YOUR ASSIGNMENT: Every line below that includes the word "chevron" needs to be copied.

____________

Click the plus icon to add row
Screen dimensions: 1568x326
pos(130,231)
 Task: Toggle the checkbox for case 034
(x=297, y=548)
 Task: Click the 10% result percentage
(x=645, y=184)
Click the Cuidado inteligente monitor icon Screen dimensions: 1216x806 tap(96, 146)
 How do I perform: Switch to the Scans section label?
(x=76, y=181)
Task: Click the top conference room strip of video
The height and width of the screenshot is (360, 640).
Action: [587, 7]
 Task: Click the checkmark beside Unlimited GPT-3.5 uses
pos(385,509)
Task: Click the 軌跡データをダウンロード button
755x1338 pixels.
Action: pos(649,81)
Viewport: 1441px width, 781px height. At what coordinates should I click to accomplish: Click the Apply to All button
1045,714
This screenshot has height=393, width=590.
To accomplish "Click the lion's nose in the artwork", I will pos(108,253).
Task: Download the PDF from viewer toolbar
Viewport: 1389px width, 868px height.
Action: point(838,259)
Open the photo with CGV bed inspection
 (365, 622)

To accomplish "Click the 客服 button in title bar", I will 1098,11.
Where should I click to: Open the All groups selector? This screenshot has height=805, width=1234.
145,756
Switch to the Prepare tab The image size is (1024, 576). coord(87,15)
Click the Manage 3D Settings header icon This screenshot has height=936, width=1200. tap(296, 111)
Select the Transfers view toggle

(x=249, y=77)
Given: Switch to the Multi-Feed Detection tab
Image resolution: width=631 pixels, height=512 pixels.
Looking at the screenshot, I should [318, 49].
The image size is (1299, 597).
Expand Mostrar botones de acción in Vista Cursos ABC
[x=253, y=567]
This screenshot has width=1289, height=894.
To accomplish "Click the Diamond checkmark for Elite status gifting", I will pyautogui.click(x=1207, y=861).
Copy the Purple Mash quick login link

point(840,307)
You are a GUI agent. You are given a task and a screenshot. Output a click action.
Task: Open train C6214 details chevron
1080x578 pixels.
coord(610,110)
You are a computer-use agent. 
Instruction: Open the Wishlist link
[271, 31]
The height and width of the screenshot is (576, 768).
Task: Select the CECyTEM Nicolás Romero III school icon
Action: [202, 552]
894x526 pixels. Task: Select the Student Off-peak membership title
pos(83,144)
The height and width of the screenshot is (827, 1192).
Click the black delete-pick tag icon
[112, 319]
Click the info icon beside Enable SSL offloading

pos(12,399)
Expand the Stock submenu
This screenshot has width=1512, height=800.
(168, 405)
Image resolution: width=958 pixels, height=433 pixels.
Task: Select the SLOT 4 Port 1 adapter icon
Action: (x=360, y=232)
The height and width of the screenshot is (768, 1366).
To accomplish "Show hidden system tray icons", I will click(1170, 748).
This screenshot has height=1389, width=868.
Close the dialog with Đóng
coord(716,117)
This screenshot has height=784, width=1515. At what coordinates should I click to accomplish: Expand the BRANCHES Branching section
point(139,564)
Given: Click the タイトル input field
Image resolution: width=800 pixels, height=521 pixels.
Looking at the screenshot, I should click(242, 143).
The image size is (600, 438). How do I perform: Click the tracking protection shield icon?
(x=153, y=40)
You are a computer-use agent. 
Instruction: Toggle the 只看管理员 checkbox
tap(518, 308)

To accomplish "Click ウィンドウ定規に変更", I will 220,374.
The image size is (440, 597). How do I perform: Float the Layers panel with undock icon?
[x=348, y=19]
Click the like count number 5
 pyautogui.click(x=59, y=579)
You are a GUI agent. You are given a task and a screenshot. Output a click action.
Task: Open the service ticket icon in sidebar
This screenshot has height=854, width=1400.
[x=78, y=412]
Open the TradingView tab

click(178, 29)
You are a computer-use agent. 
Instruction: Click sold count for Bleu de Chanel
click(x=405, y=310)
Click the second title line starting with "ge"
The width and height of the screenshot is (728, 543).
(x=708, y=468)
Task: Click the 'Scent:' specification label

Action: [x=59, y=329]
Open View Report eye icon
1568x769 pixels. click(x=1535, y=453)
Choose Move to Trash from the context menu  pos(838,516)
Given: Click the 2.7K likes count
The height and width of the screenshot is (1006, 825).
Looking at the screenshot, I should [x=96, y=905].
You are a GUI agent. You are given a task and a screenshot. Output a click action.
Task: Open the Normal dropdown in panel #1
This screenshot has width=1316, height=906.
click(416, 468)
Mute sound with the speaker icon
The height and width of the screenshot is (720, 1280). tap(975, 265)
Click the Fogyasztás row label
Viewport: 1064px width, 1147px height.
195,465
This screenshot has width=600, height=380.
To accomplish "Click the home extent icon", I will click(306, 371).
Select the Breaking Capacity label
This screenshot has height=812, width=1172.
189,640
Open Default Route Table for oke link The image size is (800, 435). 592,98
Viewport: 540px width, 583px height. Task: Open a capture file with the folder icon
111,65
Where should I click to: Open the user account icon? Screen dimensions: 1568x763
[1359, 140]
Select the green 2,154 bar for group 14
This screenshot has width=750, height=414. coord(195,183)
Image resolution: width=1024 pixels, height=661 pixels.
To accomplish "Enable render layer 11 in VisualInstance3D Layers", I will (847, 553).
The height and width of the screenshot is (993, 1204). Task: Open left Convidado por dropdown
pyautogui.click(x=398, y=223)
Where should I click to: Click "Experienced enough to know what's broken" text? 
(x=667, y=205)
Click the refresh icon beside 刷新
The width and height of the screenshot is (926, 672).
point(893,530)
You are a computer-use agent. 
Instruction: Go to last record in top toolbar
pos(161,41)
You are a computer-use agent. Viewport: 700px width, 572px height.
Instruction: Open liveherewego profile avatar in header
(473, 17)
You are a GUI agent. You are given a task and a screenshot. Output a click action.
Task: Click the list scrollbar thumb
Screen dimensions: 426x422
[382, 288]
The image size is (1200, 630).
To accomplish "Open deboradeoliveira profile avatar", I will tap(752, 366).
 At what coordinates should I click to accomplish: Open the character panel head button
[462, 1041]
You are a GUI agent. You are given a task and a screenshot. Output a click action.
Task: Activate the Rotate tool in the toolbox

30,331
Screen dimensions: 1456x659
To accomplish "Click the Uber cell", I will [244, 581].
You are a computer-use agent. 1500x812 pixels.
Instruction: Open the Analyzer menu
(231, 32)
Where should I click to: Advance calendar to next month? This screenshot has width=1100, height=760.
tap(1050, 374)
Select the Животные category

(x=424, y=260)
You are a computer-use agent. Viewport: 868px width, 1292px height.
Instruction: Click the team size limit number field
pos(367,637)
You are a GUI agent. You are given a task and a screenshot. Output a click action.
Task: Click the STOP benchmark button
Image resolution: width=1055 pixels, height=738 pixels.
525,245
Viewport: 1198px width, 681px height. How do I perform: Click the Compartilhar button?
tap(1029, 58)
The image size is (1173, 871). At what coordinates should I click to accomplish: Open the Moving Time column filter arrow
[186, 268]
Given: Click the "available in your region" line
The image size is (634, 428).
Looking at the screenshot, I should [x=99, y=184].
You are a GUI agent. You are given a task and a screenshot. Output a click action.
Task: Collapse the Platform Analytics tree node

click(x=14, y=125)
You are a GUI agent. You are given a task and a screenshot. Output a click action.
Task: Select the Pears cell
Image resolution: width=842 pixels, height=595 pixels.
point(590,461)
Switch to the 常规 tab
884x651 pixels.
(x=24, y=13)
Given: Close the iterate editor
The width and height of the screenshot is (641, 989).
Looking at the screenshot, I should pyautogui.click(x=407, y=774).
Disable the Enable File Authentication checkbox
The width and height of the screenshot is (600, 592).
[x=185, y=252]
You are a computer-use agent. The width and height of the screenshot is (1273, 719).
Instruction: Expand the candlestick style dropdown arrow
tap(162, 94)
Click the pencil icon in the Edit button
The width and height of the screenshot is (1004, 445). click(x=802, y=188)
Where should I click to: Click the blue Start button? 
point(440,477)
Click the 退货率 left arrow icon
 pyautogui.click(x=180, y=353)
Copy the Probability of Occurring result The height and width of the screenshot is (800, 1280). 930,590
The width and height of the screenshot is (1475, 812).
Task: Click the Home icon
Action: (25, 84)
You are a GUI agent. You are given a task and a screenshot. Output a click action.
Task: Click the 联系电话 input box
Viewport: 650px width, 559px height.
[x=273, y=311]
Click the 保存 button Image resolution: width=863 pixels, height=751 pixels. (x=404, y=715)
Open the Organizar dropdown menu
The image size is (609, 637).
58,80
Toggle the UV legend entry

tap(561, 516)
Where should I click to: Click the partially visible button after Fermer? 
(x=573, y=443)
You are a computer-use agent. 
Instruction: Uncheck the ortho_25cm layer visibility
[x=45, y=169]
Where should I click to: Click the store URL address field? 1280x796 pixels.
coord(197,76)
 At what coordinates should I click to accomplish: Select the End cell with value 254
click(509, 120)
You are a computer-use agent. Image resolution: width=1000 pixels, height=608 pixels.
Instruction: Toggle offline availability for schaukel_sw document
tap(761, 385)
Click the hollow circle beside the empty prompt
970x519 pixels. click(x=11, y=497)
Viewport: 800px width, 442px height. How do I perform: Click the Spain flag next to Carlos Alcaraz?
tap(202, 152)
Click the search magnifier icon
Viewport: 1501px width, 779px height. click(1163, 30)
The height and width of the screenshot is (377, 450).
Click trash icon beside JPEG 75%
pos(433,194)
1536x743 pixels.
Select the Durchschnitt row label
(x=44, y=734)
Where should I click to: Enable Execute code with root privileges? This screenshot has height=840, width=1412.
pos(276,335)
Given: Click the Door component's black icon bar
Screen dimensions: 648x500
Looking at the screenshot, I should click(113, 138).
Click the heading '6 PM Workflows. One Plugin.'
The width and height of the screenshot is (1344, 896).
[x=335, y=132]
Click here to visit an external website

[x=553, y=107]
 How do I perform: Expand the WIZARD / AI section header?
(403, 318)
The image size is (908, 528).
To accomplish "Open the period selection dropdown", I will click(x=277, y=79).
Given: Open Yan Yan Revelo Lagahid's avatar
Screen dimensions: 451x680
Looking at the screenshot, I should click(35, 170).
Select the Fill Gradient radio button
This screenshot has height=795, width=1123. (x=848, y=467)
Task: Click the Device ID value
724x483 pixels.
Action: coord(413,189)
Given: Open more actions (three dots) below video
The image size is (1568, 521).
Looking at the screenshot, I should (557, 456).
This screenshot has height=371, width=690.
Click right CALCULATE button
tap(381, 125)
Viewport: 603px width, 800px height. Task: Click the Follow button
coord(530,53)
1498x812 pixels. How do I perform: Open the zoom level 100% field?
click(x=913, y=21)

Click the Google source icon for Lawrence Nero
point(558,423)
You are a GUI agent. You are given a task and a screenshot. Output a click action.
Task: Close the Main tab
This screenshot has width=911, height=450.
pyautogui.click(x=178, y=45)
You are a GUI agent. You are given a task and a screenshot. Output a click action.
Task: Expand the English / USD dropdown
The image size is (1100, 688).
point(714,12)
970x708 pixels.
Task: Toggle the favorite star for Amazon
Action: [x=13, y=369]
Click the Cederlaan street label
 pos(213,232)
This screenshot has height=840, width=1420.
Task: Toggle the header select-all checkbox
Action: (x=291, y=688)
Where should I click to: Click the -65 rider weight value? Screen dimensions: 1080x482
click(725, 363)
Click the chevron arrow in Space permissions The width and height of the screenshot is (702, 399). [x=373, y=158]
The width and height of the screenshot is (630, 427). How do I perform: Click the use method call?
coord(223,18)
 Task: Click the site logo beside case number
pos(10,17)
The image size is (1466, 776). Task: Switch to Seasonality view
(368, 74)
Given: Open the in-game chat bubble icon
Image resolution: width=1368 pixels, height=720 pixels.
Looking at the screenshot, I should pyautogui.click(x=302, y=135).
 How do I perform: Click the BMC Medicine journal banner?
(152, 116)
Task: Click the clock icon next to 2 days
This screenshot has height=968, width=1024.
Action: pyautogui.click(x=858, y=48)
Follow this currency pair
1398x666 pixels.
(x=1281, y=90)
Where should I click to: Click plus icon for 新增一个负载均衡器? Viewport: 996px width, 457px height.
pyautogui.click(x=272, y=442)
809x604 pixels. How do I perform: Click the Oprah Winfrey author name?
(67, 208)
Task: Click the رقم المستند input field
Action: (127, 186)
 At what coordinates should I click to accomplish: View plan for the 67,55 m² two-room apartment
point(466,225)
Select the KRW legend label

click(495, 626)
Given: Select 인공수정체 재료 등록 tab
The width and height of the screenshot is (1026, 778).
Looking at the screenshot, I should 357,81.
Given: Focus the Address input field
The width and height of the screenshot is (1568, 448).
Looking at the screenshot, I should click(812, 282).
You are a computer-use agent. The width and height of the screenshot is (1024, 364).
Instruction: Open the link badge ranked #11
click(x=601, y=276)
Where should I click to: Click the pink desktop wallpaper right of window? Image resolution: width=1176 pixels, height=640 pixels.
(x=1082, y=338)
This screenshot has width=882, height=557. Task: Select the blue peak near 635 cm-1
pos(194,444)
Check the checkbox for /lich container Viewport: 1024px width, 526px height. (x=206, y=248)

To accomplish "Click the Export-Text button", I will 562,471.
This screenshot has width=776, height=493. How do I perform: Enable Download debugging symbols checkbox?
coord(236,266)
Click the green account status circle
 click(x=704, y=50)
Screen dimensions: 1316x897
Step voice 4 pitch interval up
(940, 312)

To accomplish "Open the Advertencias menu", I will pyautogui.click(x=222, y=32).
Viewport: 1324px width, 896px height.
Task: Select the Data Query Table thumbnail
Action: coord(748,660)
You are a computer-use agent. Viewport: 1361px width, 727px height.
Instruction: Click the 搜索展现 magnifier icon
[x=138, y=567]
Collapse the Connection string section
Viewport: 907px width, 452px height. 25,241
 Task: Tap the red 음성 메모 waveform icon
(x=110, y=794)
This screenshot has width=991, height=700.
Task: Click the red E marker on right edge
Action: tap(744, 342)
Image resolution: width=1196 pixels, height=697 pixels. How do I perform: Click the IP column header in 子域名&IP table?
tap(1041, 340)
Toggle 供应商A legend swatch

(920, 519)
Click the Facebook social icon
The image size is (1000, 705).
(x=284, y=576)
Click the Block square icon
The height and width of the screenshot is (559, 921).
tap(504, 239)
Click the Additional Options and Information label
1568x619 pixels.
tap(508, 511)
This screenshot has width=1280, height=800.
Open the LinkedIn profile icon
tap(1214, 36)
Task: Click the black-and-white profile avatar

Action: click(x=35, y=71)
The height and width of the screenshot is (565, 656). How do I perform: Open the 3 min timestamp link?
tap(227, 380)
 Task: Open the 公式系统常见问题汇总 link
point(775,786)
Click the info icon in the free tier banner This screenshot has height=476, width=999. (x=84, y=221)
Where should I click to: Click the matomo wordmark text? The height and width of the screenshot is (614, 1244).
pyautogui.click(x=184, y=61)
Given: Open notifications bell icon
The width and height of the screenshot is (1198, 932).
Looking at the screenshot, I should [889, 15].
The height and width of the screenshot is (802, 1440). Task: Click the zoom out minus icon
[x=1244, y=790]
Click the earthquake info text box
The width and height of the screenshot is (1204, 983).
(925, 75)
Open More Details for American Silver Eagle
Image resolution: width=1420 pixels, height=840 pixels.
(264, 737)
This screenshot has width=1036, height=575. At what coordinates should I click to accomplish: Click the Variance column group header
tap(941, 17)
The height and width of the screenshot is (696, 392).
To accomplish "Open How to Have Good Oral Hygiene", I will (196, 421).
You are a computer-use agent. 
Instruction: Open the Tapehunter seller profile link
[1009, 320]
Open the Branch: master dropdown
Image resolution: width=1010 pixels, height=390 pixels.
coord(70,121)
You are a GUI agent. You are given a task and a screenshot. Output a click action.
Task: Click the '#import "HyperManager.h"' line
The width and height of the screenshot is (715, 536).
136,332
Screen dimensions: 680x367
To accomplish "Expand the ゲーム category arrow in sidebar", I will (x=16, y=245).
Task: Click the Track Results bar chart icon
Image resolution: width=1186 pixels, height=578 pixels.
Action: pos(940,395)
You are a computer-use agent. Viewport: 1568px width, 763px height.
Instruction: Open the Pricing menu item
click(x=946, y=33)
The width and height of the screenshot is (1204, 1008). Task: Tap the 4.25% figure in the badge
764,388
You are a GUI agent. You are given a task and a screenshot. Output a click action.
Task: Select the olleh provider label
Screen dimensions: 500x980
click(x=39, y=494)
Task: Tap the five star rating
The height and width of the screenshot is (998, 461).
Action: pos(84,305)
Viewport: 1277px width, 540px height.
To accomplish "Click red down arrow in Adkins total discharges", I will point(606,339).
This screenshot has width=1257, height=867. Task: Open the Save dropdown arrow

____________

PROBLEM SOLUTION:
Task: Open train C6214 details chevron
Click the chevron arrow in Space permissions The width and height of the screenshot is (702, 399). [x=373, y=158]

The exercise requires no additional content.